Asbestos-containing joint compound and pipe covering were also utilized in the construction process of North Campus buildings. Joint compound was applied to seams and joints over drywall tape. After the compound dried, it was sanded down to a smooth surface. During both the mixing process of asbestos joint compound and sanding process, dust and fibers were released into the air putting not only plasterers at risk for exposure, but others who also worked in the same vicinity.

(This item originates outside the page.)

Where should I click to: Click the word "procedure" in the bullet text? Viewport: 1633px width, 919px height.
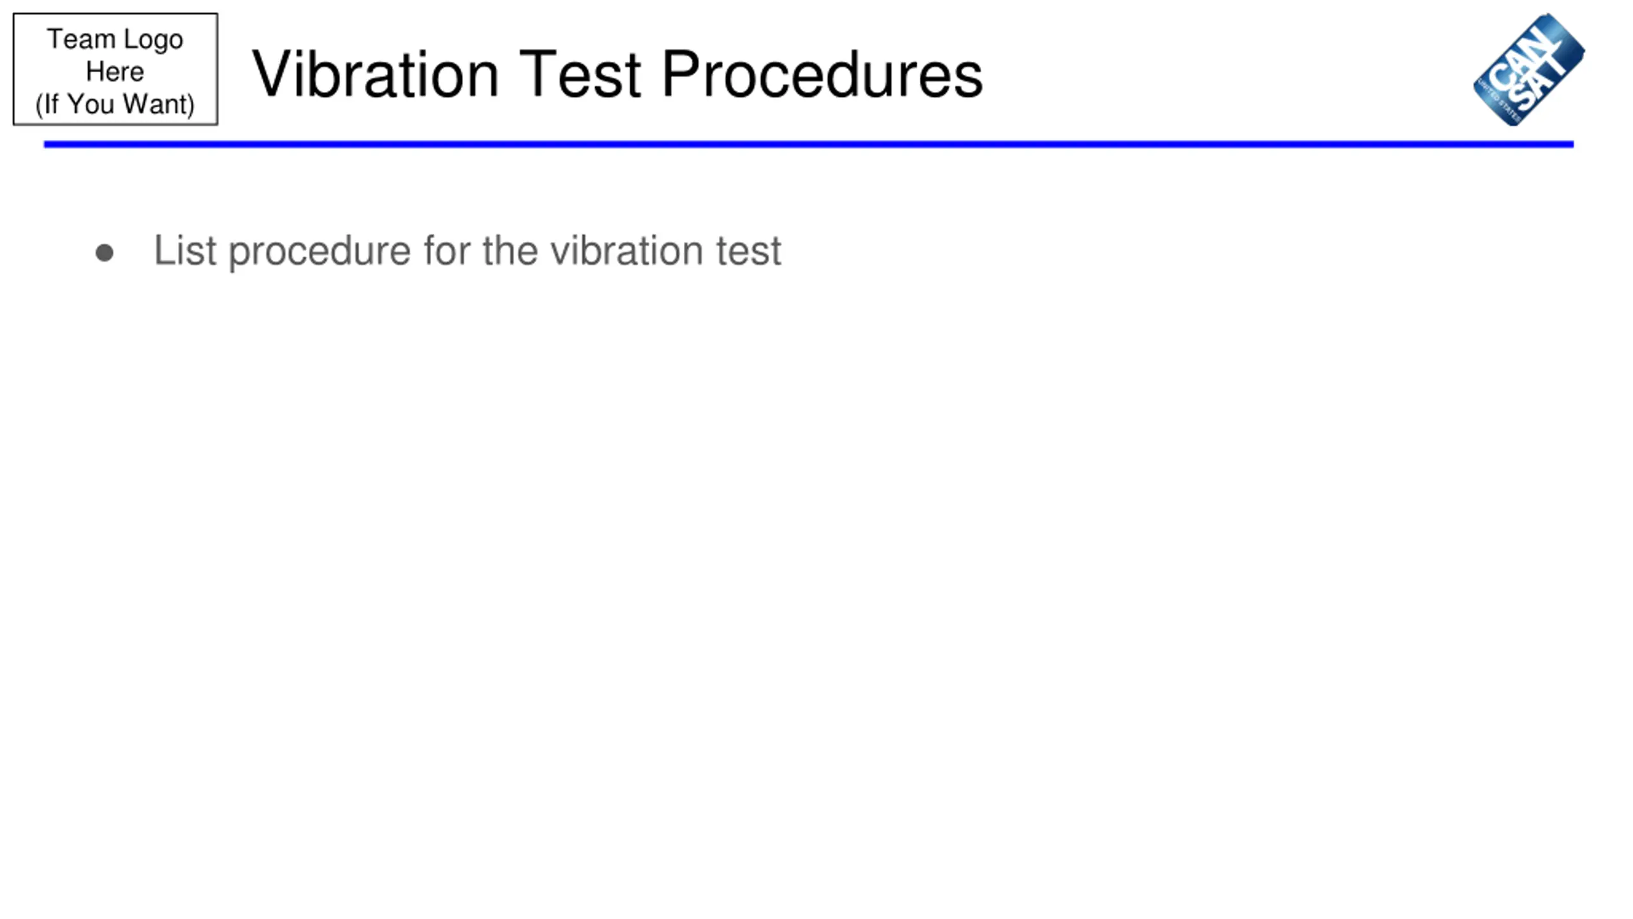pyautogui.click(x=320, y=253)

Inhaling dust and particles from the application and maintenance of asbestos-containing materials placed workers at risk of developing serious health problems. Even those not who were not in direct contact with asbestos materials remain at risk for developing mesothelioma or lung cancer. Many union and non-union laborers who worked on construction projects on the North Campus were employed by various contractors throughout Western New York. If you or a loved one were once employed as a laborer at the University at Buffalo, North Campus and have been diagnosed with mesothelioma or lung cancer, we urge you to contact us regarding your legal rights.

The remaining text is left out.